Founded in the spare bedroom of William Cook’s Indiana apartment in 1963, Cook Medical is the world’s largest, privately-owned medical device manufacturer. An innovator in creating devices used in minimally invasive surgery, its transvaginal surgical mesh and blood clot filters have been the subject of recalls and costly litigation.

Cook Medical Logo

Established: 1963

Founder: William Cook

Headquarters: Bloomington, Indiana

Size: 11,000 employees

2016 Revenue: $2 billion (estimated)

Popular Products: Zenith series of endovascular grafts, Celect and Gunther Tulip IVC filters, Zilver drug-eluting stent

Cook Medical’s first products consisted of wire guides, needles and catheters. By 2017 the company had manufacturing plants on three continents, distributed products to 135 countries and had an estimated $2 billion in annual revenue.

Part of a 42-company Cook Group conglomerate, Cook is best known for designing and manufacturing devices used in minimally invasive procedures to diagnose and treat medical conditions.

Cook’s innovations have been largely responsible for reducing the need for open heart surgery.

The company was a pioneer in products used in minimally invasive cardiovascular surgery in its early years. Cook’s products redefined the role of catheters from a diagnostic tool to a therapeutic one. The company’s five decades of innovations have been largely responsible for reducing the need for open heart surgery. Cook also introduced the first coronary stent, a device placed in blood vessels of the heart to repair blockage.

Cook Medical’s business is built around 10 company divisions covering 41 medical specialties. These range from medical devices and tissue and cellular-based products to contract research and clinical trial management.

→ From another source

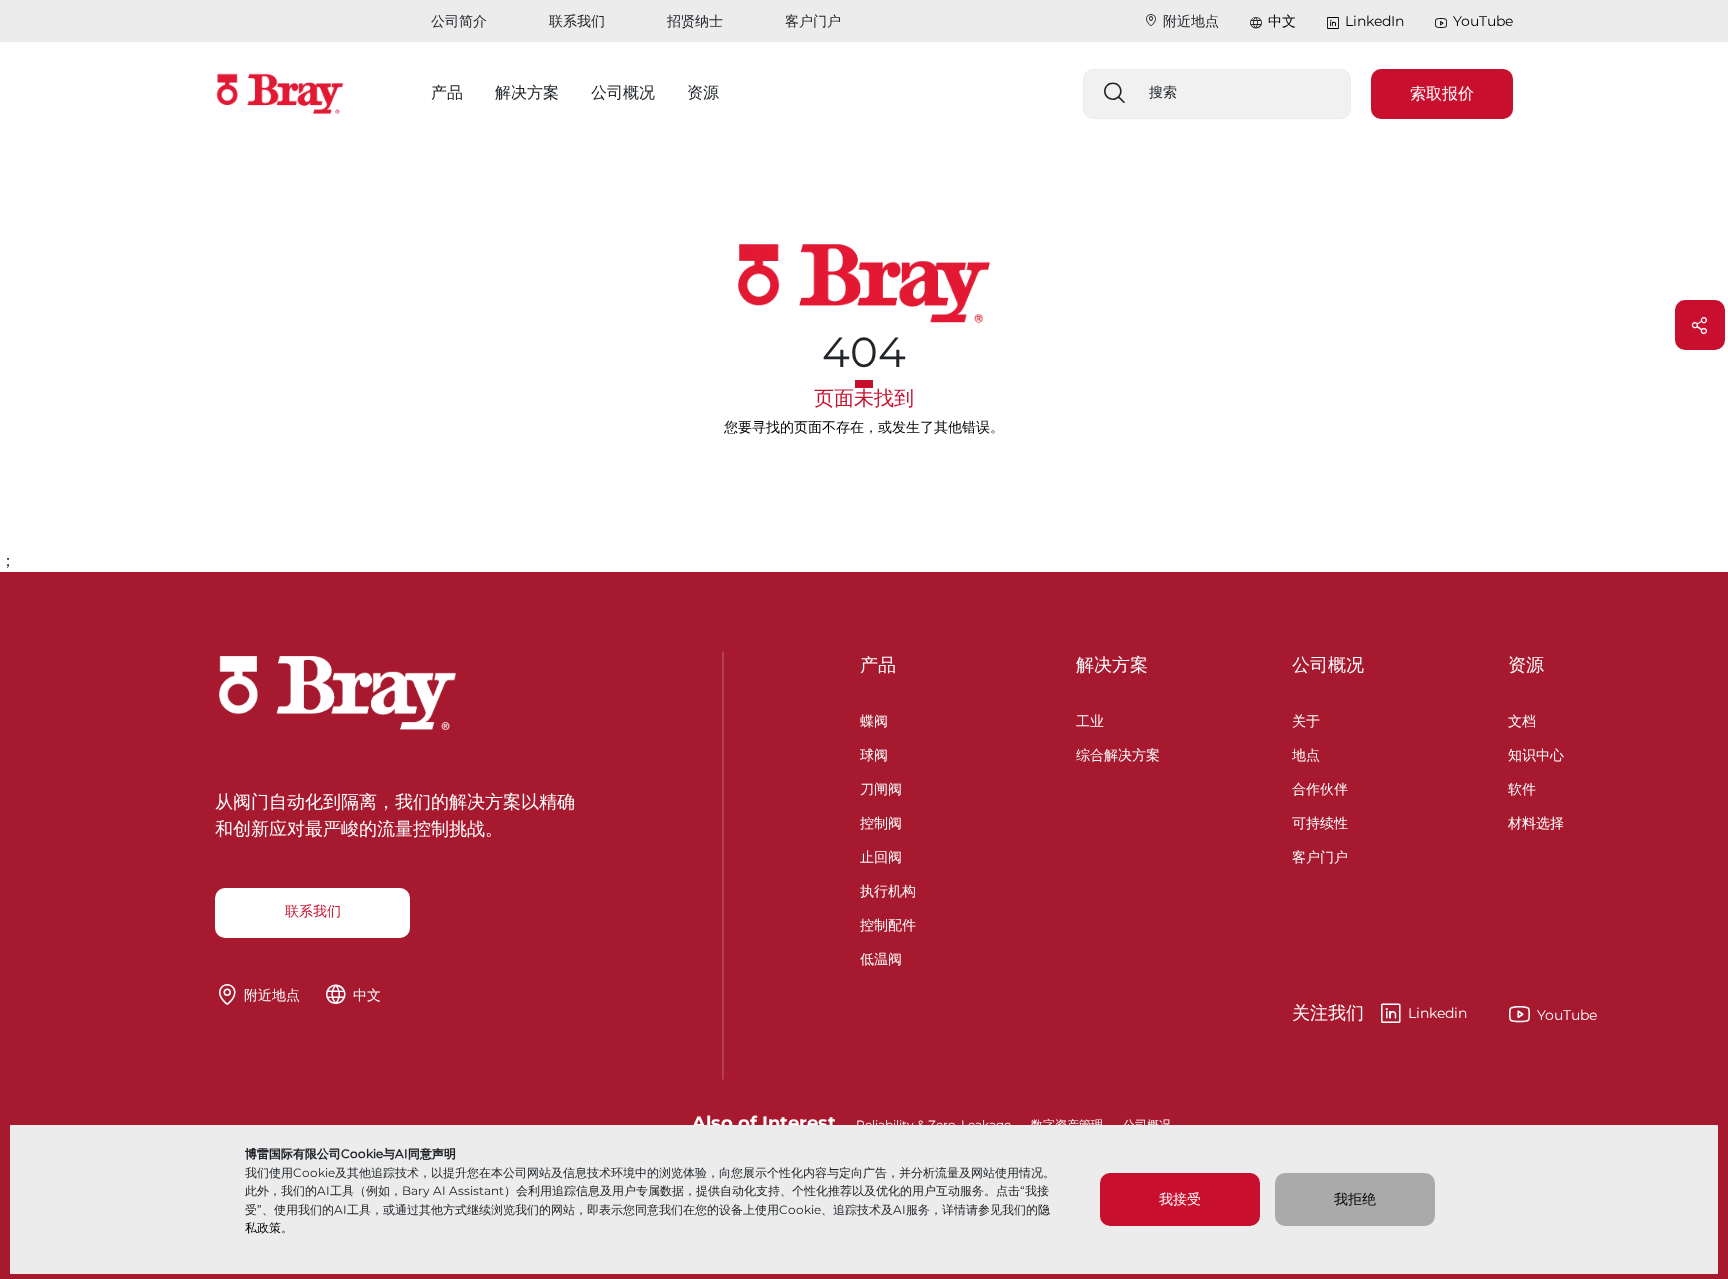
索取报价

Cook Medical Pioneered Minimally Invasive Catheter Procedures

In 1963, William Cook and his wife Gayle invested $1,500 to buy a blowtorch and some plastic tubing and started making medical catheters in a spare bedroom of their Bloomington, Indiana, apartment.

Angiography Procedure
Cook’s catheters were used in a procedure called angiography

Cook’s catheters were used in a procedure called angiography. They were inserted into a patient’s blood vessels to deliver a substance that would show up on an X-ray. Doctors could then use those X-ray images to examine problems in the vessels and plan surgery or other treatments.

Cook told an interviewer in 1980 he never expected to make much more than $1,000 a month selling his products when he started. But a chance meeting with Dr. Charles Dotter in the 1960s changed the direction of his small company.

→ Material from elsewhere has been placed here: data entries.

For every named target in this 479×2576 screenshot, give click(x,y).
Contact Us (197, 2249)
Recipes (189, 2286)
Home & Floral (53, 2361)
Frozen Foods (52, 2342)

Dotter would be nominated in 1978 for the Nobel Prize for pioneering interventional radiology, a specialty that uses minimally invasive procedures to gather images of practically every organ system in the body.

In the 1960s, Dotter believed catheters could be used for therapeutic, minimally invasive procedures and so could replace expensive and difficult open heart surgeries. In 1964, Dotter first described what is known as angioplasty. A catheter is run into a blockage in a blood vessel in the heart. A balloon is inserted through a catheter to a blocked portion of a cardiac blood vessel, and it is then inflated to expand the vessel and restore normal blood flow.

Cook’s association with Dotter led to new devices that allowed for minimally invasive heart procedures. They inspired doctors to send Cook their own observations and ideas, creating a cycle of sales and innovation that became a hallmark of the company.

In the 1970s, Cook Medical expanded to Europe and Asia and the company estimated doctors performed 2,000 heart catheter procedures with Cook products every day.

By the mid-1980s, Cook Medical was doubling sales year over year. The company founded its MED Institute to process the suggestions coming in from doctors, allowing Cook to take products from concept to market more quickly. It also allowed the company to expand its product line into gastrointestinal endoscopy, urology and women’s health.

Intravascular Coronary Stent in Vessel
Cook introduced the first intravascular coronary stent, a device that could form a “scaffold” to hold a collapsed vessel open

In the 1990s, Cook introduced the first intravascular coronary stent. The cage-like medical device could be placed through a catheter into a collapsed vessel of the heart. Inflating a balloon would expand the stent until it formed a “scaffold” to hold the vessel open. The balloon and catheter could be removed, and the stent stayed in place.

Innovation and new product development expanded the company’s scope in the new century. As of 2017, Cook Medical manufactured more than 16,000 products.

Recent Cook Medical Products Reflect Company’s Innovation

First approved by the U.S. Food and Drug Administration (FDA) in 2012, Cook’s Zenith aortic stent grafts have revolutionized procedures to repair the aorta. The aorta is the largest artery in the body. If it is damaged by an aneurysm, which is an excessive enlargement, its walls can weaken and burst. Surgeons can sometimes repair aortic aneurysms through a risky open heart procedure called abdominal aortic surgery. A surgeon opens the abdomen to expose the damaged artery and repair it with a graft.

Fact

Cook’s Zenith aortic stent grafts offer a minimally invasive alternative to riskier open heart surgery.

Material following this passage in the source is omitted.